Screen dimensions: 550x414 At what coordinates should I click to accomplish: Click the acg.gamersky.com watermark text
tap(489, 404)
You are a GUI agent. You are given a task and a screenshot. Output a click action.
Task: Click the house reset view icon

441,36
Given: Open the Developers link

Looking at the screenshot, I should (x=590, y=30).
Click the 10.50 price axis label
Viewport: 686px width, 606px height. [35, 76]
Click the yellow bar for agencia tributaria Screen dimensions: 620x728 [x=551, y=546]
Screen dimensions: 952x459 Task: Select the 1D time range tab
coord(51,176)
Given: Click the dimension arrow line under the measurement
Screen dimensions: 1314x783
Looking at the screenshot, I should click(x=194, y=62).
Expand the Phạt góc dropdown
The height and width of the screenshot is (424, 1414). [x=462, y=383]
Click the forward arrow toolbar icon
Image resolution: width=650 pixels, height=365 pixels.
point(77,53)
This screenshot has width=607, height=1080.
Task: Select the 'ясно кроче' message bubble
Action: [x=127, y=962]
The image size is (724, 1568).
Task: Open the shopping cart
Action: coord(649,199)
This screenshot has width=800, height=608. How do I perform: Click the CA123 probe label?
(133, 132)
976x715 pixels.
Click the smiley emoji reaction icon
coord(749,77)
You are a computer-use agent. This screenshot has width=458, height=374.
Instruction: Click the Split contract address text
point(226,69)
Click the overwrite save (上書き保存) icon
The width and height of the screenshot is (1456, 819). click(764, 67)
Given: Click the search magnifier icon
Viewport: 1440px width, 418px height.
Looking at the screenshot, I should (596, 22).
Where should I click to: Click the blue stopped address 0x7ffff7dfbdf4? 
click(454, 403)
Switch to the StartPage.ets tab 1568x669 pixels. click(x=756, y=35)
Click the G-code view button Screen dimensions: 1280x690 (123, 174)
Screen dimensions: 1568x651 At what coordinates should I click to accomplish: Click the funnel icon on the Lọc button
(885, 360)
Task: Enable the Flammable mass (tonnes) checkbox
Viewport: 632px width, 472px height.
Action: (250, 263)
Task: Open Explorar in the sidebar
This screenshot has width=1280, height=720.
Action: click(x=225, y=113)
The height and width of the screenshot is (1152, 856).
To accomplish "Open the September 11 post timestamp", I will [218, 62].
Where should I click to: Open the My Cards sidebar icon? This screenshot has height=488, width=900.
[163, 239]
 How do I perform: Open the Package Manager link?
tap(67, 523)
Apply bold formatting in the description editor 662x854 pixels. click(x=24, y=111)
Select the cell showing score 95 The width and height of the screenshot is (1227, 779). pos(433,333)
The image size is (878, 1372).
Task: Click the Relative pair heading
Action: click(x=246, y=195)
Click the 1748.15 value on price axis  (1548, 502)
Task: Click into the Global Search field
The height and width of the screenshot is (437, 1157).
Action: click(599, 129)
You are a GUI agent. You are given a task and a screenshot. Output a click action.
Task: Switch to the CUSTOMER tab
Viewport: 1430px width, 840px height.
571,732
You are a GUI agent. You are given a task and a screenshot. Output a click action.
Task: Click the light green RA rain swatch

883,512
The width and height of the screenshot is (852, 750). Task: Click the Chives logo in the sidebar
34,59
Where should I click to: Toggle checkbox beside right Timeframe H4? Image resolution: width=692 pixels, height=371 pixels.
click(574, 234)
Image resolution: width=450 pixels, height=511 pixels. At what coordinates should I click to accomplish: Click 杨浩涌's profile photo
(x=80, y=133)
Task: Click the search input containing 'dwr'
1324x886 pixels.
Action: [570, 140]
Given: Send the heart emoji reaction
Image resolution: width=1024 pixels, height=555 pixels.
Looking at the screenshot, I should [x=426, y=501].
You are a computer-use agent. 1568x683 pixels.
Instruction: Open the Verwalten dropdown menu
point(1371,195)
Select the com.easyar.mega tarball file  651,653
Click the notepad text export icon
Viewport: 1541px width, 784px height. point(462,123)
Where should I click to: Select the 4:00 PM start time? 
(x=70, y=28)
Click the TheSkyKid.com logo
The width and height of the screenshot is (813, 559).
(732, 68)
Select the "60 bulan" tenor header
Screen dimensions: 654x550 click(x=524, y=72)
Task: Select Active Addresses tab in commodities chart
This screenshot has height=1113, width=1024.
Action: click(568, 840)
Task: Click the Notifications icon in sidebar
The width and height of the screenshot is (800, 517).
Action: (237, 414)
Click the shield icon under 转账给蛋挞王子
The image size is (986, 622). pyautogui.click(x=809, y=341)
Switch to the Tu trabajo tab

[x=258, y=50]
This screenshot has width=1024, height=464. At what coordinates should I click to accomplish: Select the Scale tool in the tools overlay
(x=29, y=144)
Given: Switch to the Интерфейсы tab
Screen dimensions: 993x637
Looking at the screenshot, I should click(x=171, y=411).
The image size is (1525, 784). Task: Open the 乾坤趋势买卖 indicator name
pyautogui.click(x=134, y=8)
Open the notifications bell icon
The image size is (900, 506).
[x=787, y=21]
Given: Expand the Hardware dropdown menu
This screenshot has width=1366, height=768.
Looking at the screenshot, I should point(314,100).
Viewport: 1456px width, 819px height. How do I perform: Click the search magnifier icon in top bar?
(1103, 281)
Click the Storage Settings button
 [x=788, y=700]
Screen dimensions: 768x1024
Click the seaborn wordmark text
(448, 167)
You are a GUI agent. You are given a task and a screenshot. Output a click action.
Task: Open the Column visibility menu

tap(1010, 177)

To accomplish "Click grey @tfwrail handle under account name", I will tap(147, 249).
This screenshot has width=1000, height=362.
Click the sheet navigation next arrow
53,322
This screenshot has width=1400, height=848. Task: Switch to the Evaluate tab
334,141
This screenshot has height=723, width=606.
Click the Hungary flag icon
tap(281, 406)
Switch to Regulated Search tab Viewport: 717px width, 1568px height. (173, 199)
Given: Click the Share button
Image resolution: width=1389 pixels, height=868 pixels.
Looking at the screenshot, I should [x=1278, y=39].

━━━━━━━━━━━━━━━━━━━━

* [Prompt]:
Pick out every line in the items above that contains the word "dropdown" and copy each one in full.

* [Full response]:
Expand the Phạt góc dropdown
Instruction: Open the Verwalten dropdown menu
Given: Expand the Hardware dropdown menu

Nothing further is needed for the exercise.